Hermitage, St. Petersburg
Almost every major museum now participates with the Google Arts and Culture platform. One virtual tour that truly stands out is the Hermitage Museum. Every nook and cranny of this former palace of the Czars of Russia is dripping with gold, marble, inlaid patterns or some other form of fabulous. Cruise the mind-boggling interiors without even stopping to look at the art (but that would be a shame). We could (and did!) spend hours without ever leaving the couch.

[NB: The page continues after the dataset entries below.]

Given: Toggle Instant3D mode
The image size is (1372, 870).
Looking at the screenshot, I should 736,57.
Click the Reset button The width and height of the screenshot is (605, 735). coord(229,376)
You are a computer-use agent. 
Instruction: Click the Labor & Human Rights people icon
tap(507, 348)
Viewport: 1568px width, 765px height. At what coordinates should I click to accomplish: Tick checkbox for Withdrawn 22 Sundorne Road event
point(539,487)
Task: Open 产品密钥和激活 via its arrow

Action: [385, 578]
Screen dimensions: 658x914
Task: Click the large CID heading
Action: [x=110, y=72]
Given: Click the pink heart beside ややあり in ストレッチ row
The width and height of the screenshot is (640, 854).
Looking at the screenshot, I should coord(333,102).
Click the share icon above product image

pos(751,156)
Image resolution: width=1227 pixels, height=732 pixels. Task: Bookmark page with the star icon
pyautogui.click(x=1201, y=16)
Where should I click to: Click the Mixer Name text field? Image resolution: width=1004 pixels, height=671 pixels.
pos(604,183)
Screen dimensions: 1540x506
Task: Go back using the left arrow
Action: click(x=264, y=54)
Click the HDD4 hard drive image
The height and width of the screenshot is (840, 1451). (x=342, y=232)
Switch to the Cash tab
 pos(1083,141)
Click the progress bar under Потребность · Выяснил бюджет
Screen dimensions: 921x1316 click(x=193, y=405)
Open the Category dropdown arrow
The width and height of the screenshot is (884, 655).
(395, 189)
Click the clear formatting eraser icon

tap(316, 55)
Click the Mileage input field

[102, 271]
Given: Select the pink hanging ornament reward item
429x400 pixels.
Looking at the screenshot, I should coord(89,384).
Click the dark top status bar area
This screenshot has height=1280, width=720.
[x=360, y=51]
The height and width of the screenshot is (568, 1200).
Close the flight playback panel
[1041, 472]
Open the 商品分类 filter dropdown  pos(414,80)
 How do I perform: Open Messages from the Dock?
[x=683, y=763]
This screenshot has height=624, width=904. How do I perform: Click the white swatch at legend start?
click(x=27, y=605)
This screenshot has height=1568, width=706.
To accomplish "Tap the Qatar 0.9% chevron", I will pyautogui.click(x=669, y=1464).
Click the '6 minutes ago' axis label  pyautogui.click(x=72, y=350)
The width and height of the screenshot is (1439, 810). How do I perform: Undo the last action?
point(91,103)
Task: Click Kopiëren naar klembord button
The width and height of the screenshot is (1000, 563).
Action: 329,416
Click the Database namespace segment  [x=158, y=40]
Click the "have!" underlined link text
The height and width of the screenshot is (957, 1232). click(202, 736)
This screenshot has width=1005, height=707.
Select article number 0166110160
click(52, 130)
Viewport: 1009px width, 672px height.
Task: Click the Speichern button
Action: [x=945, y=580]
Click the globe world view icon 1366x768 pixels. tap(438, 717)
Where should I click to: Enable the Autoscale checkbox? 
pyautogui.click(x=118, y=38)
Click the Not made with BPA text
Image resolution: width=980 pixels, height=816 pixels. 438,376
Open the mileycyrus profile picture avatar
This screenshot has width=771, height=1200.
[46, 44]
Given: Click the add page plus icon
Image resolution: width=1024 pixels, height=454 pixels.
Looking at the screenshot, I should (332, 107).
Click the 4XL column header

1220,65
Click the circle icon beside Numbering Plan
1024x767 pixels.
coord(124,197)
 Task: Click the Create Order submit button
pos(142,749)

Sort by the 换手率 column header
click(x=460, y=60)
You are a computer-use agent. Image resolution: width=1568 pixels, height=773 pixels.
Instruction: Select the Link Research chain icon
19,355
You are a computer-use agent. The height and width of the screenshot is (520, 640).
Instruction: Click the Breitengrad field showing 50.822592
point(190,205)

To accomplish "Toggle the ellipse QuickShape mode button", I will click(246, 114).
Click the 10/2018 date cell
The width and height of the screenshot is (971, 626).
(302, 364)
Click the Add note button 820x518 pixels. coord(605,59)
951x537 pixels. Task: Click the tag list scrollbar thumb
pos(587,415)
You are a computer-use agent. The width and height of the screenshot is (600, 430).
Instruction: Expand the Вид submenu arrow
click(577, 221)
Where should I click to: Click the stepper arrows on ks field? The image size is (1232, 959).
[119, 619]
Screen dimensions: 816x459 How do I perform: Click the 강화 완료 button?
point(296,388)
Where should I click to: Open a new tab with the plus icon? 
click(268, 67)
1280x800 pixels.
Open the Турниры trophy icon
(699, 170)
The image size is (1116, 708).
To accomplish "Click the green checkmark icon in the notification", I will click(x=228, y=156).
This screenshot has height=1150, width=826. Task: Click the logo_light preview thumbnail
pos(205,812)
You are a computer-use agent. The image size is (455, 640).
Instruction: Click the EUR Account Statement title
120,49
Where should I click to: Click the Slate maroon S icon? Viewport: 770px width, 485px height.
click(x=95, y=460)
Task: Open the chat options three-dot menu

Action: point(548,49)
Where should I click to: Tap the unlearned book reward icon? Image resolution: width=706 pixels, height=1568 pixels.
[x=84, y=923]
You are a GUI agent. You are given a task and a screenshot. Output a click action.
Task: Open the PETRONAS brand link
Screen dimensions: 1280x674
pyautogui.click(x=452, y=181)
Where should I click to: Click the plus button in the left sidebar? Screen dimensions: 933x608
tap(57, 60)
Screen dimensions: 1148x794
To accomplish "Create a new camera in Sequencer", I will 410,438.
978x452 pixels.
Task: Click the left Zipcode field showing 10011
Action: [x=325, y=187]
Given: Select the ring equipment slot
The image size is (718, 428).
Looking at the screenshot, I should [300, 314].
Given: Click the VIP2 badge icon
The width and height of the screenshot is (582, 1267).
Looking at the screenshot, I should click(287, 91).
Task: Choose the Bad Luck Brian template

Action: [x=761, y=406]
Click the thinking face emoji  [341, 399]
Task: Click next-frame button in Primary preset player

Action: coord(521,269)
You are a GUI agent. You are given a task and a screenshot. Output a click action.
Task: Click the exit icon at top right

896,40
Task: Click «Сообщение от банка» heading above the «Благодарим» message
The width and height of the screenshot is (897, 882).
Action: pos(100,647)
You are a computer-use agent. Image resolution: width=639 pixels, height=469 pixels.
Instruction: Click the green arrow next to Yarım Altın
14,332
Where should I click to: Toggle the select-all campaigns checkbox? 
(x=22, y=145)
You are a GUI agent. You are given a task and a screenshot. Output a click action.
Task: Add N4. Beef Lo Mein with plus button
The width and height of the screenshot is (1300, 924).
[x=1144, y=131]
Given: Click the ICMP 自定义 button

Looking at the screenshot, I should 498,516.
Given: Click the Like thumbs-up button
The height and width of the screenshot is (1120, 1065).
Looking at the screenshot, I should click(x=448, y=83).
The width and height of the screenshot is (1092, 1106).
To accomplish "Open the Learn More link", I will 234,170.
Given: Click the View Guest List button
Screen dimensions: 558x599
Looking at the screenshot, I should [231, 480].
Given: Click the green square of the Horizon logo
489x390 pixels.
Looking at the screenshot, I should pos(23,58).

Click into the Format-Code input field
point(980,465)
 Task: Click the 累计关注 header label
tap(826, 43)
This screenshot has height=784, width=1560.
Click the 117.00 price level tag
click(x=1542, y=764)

Metropolitan Museum, New York
The Metropolitan Museum of Art celebrates its 150 anniversary this year with a host of new programs. The signature event is Making the Met, 1870-2020, an immersive tour narrated by a buoyant Steve Martin. Find out how this beloved New York institution became one of the world’s leading encyclopedic museums, with a collection spanning over 5,000 years of human history. Another Met series uses spherical 360-degree technology to travel through the museum in empty galleries after hours.
The Orangerie, Paris
Monet fans make a Orangerie pilgrimage to marvel at his Waterlilies, the large-scale murals that were the culmination of the artist’s life. In this online tour, Street View allows you walk through the galleries, experiencing the eight paintings as if each were a moment in Monet’s own garden at Giverny. Augmented Reality lets you zoom in to see every expressive stroke, and discover how abstract these radical paintings really are. It occurred to us that Monet created an immersive experience— “as if” you were in his garden—long before virtual was even a thing. When you’re able, see Monet’s paintings in person with us on a private tour.
Art Institute of Chicago
The AIC Essentials Tours is a series of brief videos featuring curators discussing iconic works from their vast collection, one delicious object at a time. Get to know masterpieces such as Caillebotte’s Paris Street: Rainy Day or van Gogh’s The Bedroom. We especially liked the detailed explanation of the symbols in Chagall’s stained-glass tribute to America’s cultural and religious freedoms.
Benaki Museum, Athens
The Benaki Museum in Athens, featuring Greek art and material culture from pre-history to today, is entirely accessible online with commentary in no less than six languages. In Close Ups, curators explain exquisite works—from a 19th-century sketch of the Acropolis or an Ottoman sprinkler—in 3-5 minutes. This beautifully-shot short film, where angelic children seem to have the run of the place, tells the story of Antonis Benaki and what inspired him to donate his home and collection to the nation, founding this emblematic institution of Greek culture.
Getty Museum, Los Angeles
The Getty Museum has created a treasure trove of essays, podcasts and videos to help you sharpen your art smarts. Perhaps not surprisingly, since this digitally-savvy LA institution started Off the Walls, the global social media phenomenon that got stir-crazy people (and sometimes their pets) recreating famous paintings. We especially liked their online exhibit An Enduring Icon: Notre Dame Cathedral, which lets you navigate architectural details while the cathedral remains closed for massive repairs.
Mauritshuis, The Hague
The Mauritshuis is home to the best of the Dutch Golden Age, a collection featured in 18 online exhibitions for Google Arts and Culture. Our favorite explores Vermeer’s Girl With a Pearl Earring. Zoom in to see surface details impossible to notice in person. Discover how that famous earring consists of only two masterful strokes of paint. These insights into Vermeer’s technique will help you appreciate the poetry of his painting even more.
The Prado Museum, Madrid
The Prado Museum offers an online database of no less than 10,000 works featuring zoomable images with an extraordinary level of detail. Click on the headphone icon in the lower right to hear commentary (in English). We enjoyed the short video that gets up close and personal with Hieronymus Bosch’s weird and wacky Garden of Earthly Delights.
The Brooklyn Museum, New York
Calling all fashionistas! The Brooklyn Museum has teamed up with Netflix to create a virtual exhibition of outfits worn by the leading ladies in two hit series: The Crown and The Queen’s Gambit. The Queen and The Crown lets you get up close to digitally-rendered, interactive 360-degree views of the costume designs, complete with clips from the show where the outfits appear.